Governor Newsom Signs 2021-22 Health Budget Bill

For Immediate Release: Tuesday, July 27, 2021

Rachel Linn Gish, director of communications, Health Access California,, 916-532-2128 (cell)


Budget includes historic investments in California’s health care system, moving the state closer to universal health care coverage

Starting in May 2022, Medi-Cal will include all income-eligible adults age 50 and over, regardless of immigration status, providing coverage to over 235,000 Californians

FRESNO, CA – Today Governor Gavin Newsom signed one of the key pieces of the 2021-22 state budget, the health budget trailer bill (AB 133) which includes historic funding in Californian’s health system, making it more universal, equitable, and affordable in the wake of the COVID-19 pandemic and beyond. Today’s signing ensures a first-in-the-nation end to the exclusion of income-eligible undocumented adults age 50 and over in Medi-Cal. Other major initiatives improve and expand Medi-Cal, and make Covered California more affordable.

“This budget takes big steps toward a more universal and equitable health system, building on the progress California has made implementing and improving on the Affordable Care Act over the last decade,” said Anthony Wright, Executive Director, Health Access California.  “The removal of unfair exclusions in Medi-Cal, and making Covered California more affordable, will make it easier for hundreds of thousands of Californians to get on and stay on coverage. The pandemic reminded all of us of the urgency of health care and coverage for not just ourselves, but our fellow community members; this budget makes big strides toward a better health care system that we all rely on.”
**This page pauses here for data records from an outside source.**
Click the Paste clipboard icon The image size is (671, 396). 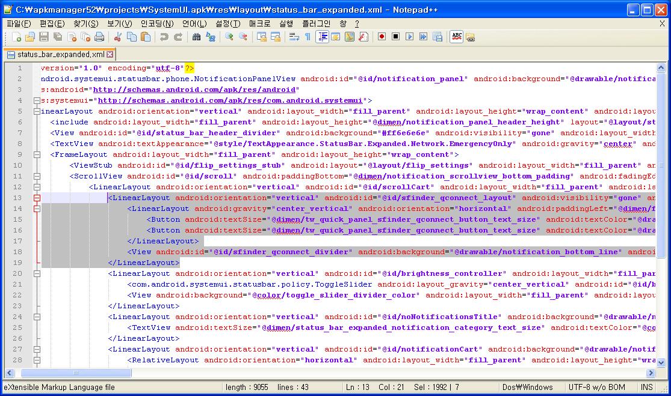146,37

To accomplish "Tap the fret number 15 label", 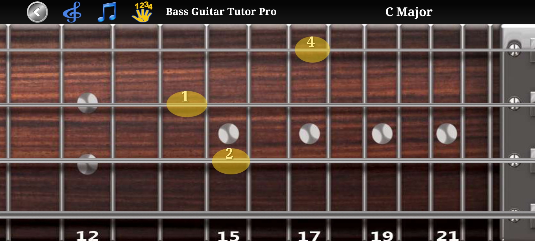I will coord(228,236).

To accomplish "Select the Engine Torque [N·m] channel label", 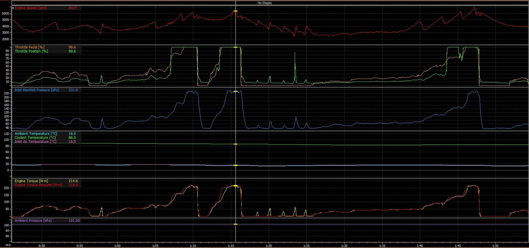I will (x=32, y=181).
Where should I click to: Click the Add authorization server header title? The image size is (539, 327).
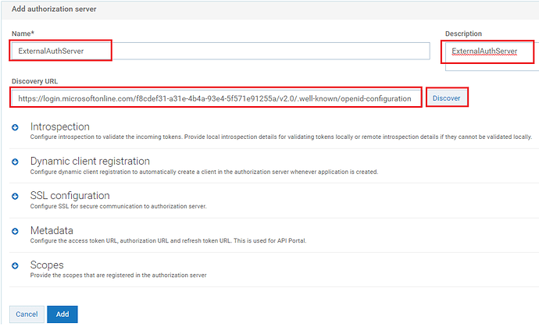pyautogui.click(x=54, y=9)
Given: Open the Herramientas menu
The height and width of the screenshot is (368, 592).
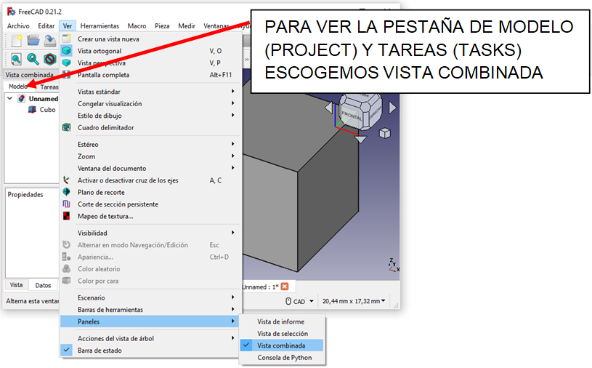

Health Access joined #Health4All legislative champions Senator Maria Elena Durazo (D – Los Angeles), Assemblymember Joaquin Arambula (D – Fresno), and Senator Susan Talamantes Eggman (D – Stockton) alongside Governor Newsom in Fresno today as his budget signature made California the first state in the country to remove exclusions in their state Medicaid program for those 50 and above. While Illinois had agreed to start covering those 65+ last year, California will now have the most expansive coverage, including children, young adults up to age 26, and now older Californians 50 and above. The expansion to older undocumented adults is estimated to provide health coverage for approximately 235,000 more Californians beginning in May of 2022.

“With the signing of AB 133 today, California will move closer than ever to universal health care coverage.  These first-in-the-nation investments to will expand health care to hundreds of thousands of Californians, and improve our health system for all who call California home,” said Jose Torres Casillas, Legislative Associate for Health Access California, who spoke at today’s bill signing. “This means that people like my tios, my tias, and abuelos can go and access a primary care doctor and treat the variety of chronic conditions they may have as they are getting older or any issues that have been exacerbated by the pandemic.”

In another major step towards universal and equitable coverage, the final budget eliminates the Medi-Cal asset test that has for too long prevented some Californians from accessing Medi-Cal for having a small amount of savings. This will ensure access to care for tens of thousands of seniors and people with disabilities, and allow them to have savings needed to deal with housing and other needs and emergencies.

The budget bill also lays the groundwork to improve affordability in Covered California, a much needed investment to make coverage more accessible to those purchasing care on their own in a high-cost state like California. The federal help in the American Rescue Plan has provided real relief to virtually all 1.5 million in Covered California and potentially hundreds of thousands more, yet cost barriers remain for many including high deductibles and other out-of-pocket cost sharing. The budget calls for a $335 million reserve fund for a potential future affordability program in Covered California. It also directs Covered California to develop options for further reducing cost-sharing, and includes funding to subsidize state-only coverage by one dollar, allowing tens of thousands of low-income Californians to get true zero-premium plans.

“Millions of Californians have lost their health care coverage during the economic downturn caused by the pandemic, imperiling their financial and health recovery. This budget removes some cost barriers to care that will encourage more Californians to enroll in coverage,” said Diana Douglas, Policy and Legislative Advocate for Health Access California.

Health care advocates praise a number of other important steps to improve Medi-Cal and reduce health care disparities also included in this final 2021-22 budget:

  • Improving Medi-Cal coverage for pregnancy and post-partum to reduce inequitable maternal mortality rates for black and indigenous women.
  • Creating culturally and linguistically appropriate Medi-Cal documents.
  • Continuing Cal-AIM reforms to improve and streamline the Medi-Cal program.